WMU Photography & Intermedia Course Extension Blog


Double Exposure – Diane Arbus
January 30, 2007, 10:03 pm
Filed under: Article, Photography

dianearbus01.jpg

Double Exposure
A Moment With Diane Arbus Created A Lasting Impression
By David Segal
Washington Post Staff Writer
Thursday, May 12, 2005; Page C01

NEW YORK They remember none of it. Not the lady with the camera, arranging them by a wall at the Knights of Columbus hall in their home town of Roselle, N.J. Not the chocolate cake they had just finished, which is very faintly visible in the picture at the creases of their lips. The Wade sisters, as they were known before they each married, recall nothing about the day they gazed into the lens of Diane Arbus and became part of American photographic history.
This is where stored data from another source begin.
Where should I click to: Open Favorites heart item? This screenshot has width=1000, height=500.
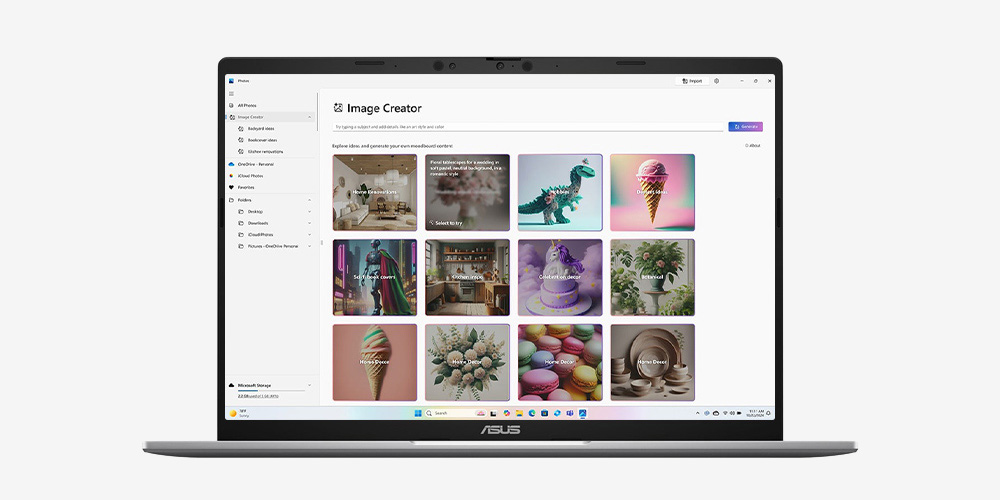[245, 187]
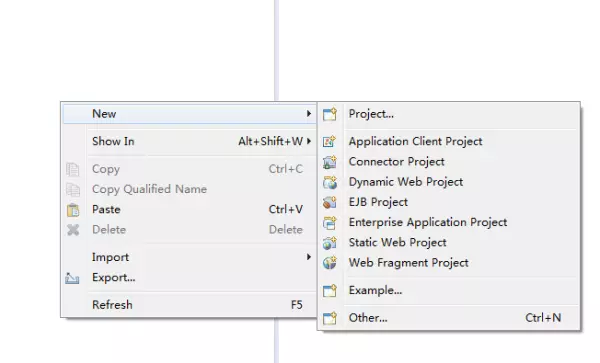This screenshot has height=363, width=600.
Task: Click the Web Fragment Project icon
Action: pos(329,263)
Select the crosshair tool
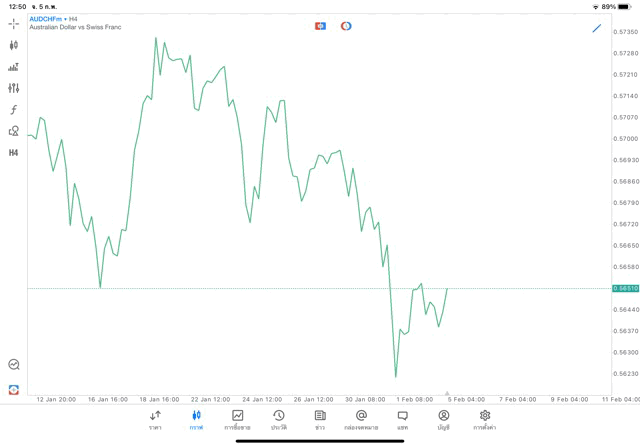 click(x=14, y=23)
Unless you count the dresses.

“We still have them,” says Colleen.

“Our mother made them,” says Cathleen. “They look black in the photograph but they’re actually green.”

They were 7 years old in 1967, when Arbus found the girls at a Christmas party for local twins and triplets. Nobody is quite sure how Arbus heard about the gathering, but a few parents obliged when she asked their children to pose. Which is how the Wade sisters wound up on a sidewalk, standing close enough to seem joined at the shoulder, their expression a kind of spectral blank.